WHAT YOU WILL DO: Report back every line of the entries that contains "label", exactly as written.

++++ PROVIDED RECORDS

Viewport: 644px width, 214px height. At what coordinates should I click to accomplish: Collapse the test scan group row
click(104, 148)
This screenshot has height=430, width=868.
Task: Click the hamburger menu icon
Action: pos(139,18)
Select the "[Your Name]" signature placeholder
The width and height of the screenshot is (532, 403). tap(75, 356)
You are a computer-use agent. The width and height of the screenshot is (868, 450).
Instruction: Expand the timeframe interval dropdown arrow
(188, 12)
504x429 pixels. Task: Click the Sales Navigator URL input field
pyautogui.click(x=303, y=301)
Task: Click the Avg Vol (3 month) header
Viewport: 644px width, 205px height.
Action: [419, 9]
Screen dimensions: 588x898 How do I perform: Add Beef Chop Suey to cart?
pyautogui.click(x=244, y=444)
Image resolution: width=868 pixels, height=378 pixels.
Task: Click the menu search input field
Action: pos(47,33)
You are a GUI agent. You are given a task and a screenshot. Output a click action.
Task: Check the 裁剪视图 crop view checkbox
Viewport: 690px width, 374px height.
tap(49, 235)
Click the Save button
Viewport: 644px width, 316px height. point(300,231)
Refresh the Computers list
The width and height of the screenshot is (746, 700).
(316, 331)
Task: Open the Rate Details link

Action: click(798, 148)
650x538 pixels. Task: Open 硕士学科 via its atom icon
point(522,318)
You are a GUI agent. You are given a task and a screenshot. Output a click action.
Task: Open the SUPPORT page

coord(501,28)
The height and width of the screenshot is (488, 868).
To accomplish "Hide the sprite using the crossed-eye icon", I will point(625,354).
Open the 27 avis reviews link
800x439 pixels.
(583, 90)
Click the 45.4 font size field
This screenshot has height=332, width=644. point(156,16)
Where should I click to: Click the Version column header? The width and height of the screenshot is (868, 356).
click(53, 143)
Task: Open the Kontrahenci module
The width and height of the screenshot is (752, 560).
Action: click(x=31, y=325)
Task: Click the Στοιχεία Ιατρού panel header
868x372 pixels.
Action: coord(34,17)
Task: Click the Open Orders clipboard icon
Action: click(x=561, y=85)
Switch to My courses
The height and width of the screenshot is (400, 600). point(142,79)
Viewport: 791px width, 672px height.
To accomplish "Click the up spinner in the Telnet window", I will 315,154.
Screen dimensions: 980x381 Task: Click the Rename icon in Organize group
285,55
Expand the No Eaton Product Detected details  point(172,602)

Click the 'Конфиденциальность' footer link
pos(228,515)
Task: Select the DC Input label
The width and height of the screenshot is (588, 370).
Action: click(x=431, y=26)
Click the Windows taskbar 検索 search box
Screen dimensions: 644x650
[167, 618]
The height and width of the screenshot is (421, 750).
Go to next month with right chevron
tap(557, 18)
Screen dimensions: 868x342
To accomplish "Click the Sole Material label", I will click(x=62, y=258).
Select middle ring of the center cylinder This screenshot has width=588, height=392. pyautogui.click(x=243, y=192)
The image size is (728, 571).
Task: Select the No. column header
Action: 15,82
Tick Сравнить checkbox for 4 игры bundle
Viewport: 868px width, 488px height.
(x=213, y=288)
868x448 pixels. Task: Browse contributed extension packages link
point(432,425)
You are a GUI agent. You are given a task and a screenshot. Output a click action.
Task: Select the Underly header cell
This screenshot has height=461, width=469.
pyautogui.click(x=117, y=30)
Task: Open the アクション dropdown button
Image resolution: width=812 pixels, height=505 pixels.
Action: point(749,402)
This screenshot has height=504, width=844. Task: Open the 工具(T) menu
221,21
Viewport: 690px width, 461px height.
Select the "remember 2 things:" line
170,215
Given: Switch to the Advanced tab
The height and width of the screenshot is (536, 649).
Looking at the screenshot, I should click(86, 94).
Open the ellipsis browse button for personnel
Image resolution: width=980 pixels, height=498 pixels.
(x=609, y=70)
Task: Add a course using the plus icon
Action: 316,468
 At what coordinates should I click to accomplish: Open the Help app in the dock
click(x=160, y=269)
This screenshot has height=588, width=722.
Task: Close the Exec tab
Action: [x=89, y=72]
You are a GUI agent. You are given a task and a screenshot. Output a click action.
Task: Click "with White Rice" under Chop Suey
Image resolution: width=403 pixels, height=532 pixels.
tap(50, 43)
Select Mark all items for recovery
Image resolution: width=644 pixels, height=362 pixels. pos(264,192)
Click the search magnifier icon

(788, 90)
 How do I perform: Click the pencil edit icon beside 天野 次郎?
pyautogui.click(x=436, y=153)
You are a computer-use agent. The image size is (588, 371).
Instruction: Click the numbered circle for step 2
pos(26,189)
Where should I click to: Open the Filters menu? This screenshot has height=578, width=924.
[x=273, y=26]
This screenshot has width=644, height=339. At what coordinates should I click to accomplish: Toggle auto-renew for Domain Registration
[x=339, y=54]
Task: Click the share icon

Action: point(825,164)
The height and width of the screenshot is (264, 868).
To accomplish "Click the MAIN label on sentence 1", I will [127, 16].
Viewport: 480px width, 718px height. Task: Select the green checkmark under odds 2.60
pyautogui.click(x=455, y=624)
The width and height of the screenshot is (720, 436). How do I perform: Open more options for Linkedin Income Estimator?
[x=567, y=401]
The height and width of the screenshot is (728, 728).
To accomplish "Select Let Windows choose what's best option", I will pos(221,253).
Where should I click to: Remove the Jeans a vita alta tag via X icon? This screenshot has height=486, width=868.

++++++++

OUTPUT FOR THIS EXERCISE:
Task: Select the DC Input label
To accomplish "Click the Sole Material label", I will click(x=62, y=258).
To accomplish "Click the MAIN label on sentence 1", I will [127, 16].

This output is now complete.